*Required work:*
Copy out, word for word, the lines from the start of the data below through the line containing "The width and height of the screenshot is (1512, 796).", and no others.

····················

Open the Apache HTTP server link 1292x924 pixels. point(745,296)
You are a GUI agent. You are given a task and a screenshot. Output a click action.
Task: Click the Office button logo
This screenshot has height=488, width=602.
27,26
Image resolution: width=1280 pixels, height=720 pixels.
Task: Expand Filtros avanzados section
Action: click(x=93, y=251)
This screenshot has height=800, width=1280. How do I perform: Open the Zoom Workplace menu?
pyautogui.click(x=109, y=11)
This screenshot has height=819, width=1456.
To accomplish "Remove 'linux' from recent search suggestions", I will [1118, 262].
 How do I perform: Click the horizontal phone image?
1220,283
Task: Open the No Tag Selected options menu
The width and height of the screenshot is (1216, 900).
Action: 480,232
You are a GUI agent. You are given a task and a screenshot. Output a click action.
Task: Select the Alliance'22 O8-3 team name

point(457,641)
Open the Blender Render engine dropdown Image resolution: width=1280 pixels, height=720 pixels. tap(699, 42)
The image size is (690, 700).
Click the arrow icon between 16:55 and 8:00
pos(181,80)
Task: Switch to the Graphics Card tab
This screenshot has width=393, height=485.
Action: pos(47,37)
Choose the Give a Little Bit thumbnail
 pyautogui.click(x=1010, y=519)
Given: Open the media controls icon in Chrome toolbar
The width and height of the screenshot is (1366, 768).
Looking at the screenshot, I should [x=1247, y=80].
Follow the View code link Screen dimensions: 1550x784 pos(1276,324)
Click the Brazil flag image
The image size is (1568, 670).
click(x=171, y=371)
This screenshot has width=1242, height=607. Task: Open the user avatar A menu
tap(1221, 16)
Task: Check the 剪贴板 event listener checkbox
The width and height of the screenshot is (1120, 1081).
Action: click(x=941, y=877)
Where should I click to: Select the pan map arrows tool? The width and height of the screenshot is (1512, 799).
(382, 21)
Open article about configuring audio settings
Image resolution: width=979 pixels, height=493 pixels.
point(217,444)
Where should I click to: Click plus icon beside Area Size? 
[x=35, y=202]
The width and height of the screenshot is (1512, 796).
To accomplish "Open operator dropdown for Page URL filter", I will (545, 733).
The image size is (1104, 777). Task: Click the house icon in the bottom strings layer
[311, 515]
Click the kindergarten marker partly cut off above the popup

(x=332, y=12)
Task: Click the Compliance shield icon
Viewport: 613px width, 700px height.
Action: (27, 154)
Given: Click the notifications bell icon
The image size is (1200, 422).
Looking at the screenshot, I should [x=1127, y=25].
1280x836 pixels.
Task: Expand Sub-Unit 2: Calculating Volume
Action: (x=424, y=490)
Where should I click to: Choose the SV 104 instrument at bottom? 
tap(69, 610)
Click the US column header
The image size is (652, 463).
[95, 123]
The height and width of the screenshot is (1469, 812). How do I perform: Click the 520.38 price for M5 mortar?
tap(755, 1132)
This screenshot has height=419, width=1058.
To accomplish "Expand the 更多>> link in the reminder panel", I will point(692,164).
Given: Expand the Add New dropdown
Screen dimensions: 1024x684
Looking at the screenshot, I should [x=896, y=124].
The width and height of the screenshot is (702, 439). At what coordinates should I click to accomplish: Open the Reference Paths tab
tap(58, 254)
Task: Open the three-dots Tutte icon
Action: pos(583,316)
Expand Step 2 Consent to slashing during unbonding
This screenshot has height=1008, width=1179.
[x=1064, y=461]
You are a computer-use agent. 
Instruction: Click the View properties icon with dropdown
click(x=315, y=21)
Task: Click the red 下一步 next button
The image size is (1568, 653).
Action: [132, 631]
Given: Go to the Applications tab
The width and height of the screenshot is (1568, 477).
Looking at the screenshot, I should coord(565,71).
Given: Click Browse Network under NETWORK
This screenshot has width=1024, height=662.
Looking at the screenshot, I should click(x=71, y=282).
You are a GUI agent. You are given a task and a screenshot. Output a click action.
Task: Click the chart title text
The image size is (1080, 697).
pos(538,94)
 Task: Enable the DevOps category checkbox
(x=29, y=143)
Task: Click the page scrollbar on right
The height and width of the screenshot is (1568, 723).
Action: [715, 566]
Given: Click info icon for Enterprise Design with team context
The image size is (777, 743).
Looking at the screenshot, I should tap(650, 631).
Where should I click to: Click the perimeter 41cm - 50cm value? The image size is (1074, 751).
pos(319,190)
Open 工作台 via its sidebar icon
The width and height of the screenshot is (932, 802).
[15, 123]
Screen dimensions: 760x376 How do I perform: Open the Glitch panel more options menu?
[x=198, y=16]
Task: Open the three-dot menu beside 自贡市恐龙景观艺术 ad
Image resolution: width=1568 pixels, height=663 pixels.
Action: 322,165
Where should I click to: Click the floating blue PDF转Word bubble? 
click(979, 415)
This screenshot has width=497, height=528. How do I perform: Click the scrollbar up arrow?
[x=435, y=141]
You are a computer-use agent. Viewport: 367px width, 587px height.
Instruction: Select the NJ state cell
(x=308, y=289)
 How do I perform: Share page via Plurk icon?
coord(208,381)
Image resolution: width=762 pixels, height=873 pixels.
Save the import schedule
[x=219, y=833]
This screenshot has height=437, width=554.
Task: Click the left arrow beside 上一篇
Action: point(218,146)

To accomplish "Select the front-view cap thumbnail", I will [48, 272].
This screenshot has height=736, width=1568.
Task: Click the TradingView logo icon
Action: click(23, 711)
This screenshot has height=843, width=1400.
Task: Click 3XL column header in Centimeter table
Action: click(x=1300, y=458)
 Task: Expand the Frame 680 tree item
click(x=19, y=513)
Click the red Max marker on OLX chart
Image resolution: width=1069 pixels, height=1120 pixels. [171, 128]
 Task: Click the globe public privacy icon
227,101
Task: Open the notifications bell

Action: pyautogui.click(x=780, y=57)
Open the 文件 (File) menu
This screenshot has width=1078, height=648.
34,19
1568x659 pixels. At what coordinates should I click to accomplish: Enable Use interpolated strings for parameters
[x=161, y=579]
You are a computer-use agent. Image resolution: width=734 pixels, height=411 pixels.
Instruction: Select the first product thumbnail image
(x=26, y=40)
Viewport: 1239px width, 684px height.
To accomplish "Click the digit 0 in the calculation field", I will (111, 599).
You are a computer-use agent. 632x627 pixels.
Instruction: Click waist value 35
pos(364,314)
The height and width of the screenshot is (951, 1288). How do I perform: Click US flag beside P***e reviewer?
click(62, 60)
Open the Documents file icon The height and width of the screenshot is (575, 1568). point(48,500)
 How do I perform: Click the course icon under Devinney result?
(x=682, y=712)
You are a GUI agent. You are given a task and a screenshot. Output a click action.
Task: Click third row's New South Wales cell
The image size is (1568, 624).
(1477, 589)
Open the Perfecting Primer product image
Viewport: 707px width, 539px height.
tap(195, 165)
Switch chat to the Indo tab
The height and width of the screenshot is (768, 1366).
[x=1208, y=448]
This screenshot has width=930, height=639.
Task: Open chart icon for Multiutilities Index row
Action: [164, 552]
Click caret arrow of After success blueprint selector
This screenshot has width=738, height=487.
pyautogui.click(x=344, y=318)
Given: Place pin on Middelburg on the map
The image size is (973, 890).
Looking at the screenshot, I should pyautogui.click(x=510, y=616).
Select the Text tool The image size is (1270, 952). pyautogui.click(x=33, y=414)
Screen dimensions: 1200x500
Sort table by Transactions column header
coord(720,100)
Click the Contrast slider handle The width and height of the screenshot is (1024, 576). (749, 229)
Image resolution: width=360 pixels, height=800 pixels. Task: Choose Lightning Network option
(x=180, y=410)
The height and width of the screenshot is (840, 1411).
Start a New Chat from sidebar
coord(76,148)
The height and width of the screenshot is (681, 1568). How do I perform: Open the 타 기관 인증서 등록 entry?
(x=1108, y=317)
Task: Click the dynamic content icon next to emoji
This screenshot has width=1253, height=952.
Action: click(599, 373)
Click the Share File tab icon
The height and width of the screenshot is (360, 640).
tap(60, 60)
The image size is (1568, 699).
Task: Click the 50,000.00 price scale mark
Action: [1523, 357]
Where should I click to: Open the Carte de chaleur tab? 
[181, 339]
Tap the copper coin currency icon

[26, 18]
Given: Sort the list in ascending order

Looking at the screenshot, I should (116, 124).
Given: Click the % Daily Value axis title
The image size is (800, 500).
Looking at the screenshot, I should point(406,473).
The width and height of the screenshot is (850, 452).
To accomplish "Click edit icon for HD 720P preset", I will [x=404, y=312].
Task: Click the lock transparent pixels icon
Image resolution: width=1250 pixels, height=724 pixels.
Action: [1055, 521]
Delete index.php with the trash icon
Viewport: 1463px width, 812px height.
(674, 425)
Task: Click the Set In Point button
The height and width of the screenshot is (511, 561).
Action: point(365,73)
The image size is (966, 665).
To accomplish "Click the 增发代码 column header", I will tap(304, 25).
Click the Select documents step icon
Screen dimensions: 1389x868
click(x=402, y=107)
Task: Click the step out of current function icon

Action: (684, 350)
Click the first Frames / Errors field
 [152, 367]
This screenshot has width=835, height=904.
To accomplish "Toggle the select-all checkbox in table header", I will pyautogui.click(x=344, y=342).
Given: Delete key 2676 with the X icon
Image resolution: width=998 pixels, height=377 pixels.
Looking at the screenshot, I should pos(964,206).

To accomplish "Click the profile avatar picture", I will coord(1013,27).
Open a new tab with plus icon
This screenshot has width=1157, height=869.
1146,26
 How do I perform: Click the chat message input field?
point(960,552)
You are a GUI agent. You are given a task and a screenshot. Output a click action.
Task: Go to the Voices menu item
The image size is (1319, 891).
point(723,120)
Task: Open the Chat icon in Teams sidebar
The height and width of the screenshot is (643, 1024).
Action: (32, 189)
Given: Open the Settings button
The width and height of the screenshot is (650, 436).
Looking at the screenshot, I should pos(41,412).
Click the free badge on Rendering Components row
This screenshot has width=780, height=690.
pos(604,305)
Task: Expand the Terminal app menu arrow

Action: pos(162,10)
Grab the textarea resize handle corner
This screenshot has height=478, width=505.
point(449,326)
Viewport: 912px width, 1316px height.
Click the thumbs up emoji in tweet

····················

*The answer:*
Open the Apache HTTP server link 1292x924 pixels. point(745,296)
You are a GUI agent. You are given a task and a screenshot. Output a click action.
Task: Click the Office button logo
This screenshot has height=488, width=602.
27,26
Image resolution: width=1280 pixels, height=720 pixels.
Task: Expand Filtros avanzados section
Action: click(x=93, y=251)
This screenshot has height=800, width=1280. How do I perform: Open the Zoom Workplace menu?
pyautogui.click(x=109, y=11)
This screenshot has height=819, width=1456.
To accomplish "Remove 'linux' from recent search suggestions", I will [1118, 262].
 How do I perform: Click the horizontal phone image?
1220,283
Task: Open the No Tag Selected options menu
The width and height of the screenshot is (1216, 900).
Action: 480,232
You are a GUI agent. You are given a task and a screenshot. Output a click action.
Task: Select the Alliance'22 O8-3 team name

point(457,641)
Open the Blender Render engine dropdown Image resolution: width=1280 pixels, height=720 pixels. tap(699, 42)
The image size is (690, 700).
Click the arrow icon between 16:55 and 8:00
pos(181,80)
Task: Switch to the Graphics Card tab
This screenshot has width=393, height=485.
Action: pos(47,37)
Choose the Give a Little Bit thumbnail
 pyautogui.click(x=1010, y=519)
Given: Open the media controls icon in Chrome toolbar
The width and height of the screenshot is (1366, 768).
Looking at the screenshot, I should [x=1247, y=80].
Follow the View code link Screen dimensions: 1550x784 pos(1276,324)
Click the Brazil flag image
The image size is (1568, 670).
click(x=171, y=371)
This screenshot has width=1242, height=607. Task: Open the user avatar A menu
tap(1221, 16)
Task: Check the 剪贴板 event listener checkbox
The width and height of the screenshot is (1120, 1081).
Action: click(x=941, y=877)
Where should I click to: Select the pan map arrows tool? The width and height of the screenshot is (1512, 799).
(382, 21)
Open article about configuring audio settings
Image resolution: width=979 pixels, height=493 pixels.
point(217,444)
Where should I click to: Click plus icon beside Area Size? 
[x=35, y=202]
The width and height of the screenshot is (1512, 796).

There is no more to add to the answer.